EXERCISE DETAILS:
Wherever "Kashmir" shows up in the records below, copy the whole line.

Collected data:
▬▬▬▬▬▬

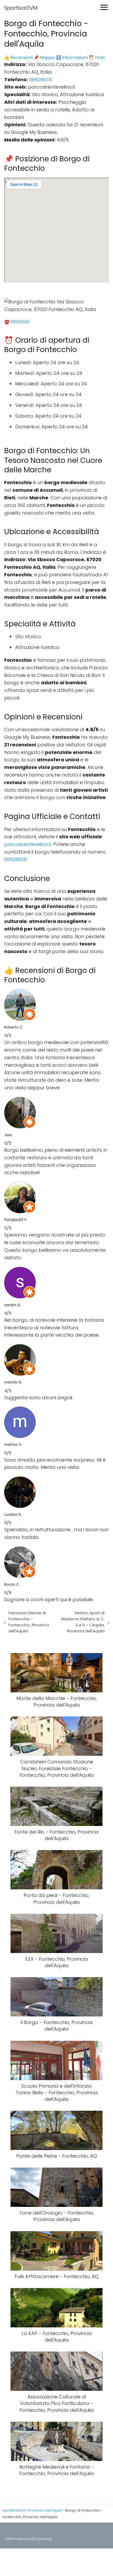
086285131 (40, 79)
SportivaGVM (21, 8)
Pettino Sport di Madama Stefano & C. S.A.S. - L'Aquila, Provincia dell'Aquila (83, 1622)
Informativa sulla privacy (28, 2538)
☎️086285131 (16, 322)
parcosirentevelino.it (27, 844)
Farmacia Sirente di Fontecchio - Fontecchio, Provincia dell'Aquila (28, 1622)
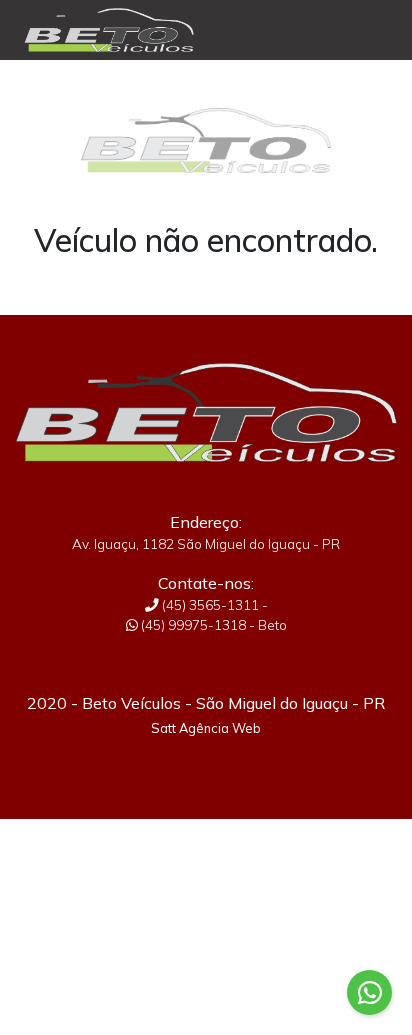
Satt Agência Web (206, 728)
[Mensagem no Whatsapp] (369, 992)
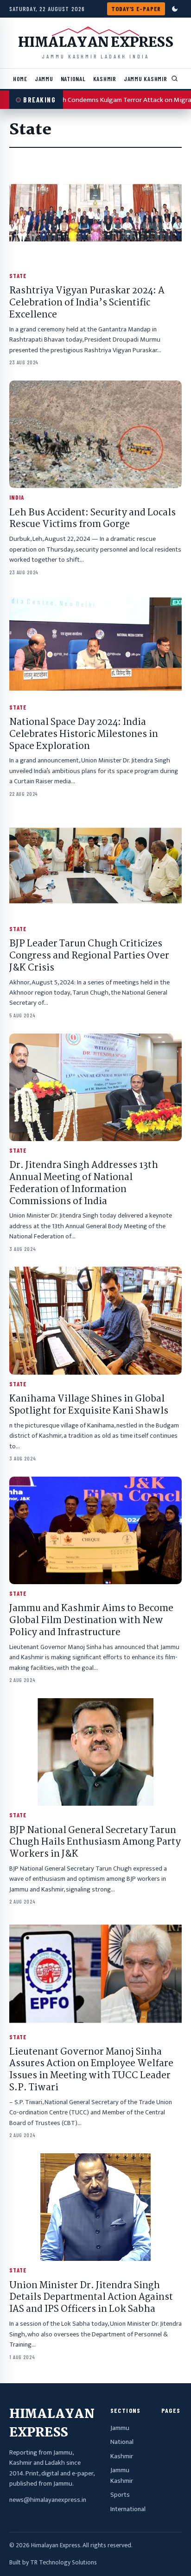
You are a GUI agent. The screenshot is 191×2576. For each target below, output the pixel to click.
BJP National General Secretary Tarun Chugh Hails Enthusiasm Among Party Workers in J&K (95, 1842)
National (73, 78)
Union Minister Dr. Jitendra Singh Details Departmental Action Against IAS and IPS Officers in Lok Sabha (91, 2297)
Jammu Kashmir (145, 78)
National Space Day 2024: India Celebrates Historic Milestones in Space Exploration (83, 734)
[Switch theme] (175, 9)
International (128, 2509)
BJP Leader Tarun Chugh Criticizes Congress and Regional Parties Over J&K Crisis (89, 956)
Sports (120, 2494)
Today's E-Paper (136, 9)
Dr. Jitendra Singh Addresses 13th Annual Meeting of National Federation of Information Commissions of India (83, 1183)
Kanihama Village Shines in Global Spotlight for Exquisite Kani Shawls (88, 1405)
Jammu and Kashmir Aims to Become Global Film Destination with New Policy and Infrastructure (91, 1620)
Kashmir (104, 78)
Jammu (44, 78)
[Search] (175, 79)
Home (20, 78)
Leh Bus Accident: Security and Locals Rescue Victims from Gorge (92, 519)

▬▬▬▬▬▬

SOLUTION TO THIS PROBLEM:
Jammu Kashmir (145, 78)
Jammu and Kashmir Aims to Become Global Film Destination with New Policy and Infrastructure (91, 1620)
Kashmir (104, 78)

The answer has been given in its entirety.